#### YOUR TASK
Report each line of the records where "computer" occurs.

Collected data entries
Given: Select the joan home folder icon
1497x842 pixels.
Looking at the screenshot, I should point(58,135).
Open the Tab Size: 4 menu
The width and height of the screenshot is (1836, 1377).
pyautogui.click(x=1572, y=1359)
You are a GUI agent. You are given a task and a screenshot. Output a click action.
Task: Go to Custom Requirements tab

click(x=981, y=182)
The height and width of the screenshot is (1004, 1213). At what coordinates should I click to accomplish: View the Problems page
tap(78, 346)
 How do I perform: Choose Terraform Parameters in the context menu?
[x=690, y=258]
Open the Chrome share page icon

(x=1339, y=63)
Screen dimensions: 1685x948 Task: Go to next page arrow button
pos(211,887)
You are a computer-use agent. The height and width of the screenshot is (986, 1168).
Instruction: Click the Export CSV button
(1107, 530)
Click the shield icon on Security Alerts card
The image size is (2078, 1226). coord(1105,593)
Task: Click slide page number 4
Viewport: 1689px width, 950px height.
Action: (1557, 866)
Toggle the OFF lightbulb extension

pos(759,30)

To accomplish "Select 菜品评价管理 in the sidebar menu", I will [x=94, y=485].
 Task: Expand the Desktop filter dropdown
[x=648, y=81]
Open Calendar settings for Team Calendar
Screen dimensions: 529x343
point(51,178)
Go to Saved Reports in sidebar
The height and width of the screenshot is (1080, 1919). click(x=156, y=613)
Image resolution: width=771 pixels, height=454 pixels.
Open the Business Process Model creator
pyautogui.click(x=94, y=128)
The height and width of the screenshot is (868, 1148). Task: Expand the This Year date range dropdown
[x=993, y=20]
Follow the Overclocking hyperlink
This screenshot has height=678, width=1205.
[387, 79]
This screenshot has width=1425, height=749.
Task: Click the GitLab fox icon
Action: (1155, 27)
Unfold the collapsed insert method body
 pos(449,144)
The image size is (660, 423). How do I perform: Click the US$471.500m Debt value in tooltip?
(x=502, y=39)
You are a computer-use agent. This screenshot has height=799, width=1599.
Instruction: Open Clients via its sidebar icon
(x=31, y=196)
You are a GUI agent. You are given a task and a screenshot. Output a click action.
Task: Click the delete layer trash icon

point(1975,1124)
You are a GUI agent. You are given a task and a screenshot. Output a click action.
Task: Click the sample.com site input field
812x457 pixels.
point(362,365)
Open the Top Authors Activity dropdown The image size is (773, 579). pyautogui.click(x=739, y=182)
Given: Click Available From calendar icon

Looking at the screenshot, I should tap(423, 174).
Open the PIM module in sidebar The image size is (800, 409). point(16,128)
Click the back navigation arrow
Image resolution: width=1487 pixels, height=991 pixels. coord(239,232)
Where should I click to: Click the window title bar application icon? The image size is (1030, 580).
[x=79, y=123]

#### ANSWER
You are a computer-use agent. The height and width of the screenshot is (986, 1168).
You are a computer-use agent. This screenshot has height=799, width=1599.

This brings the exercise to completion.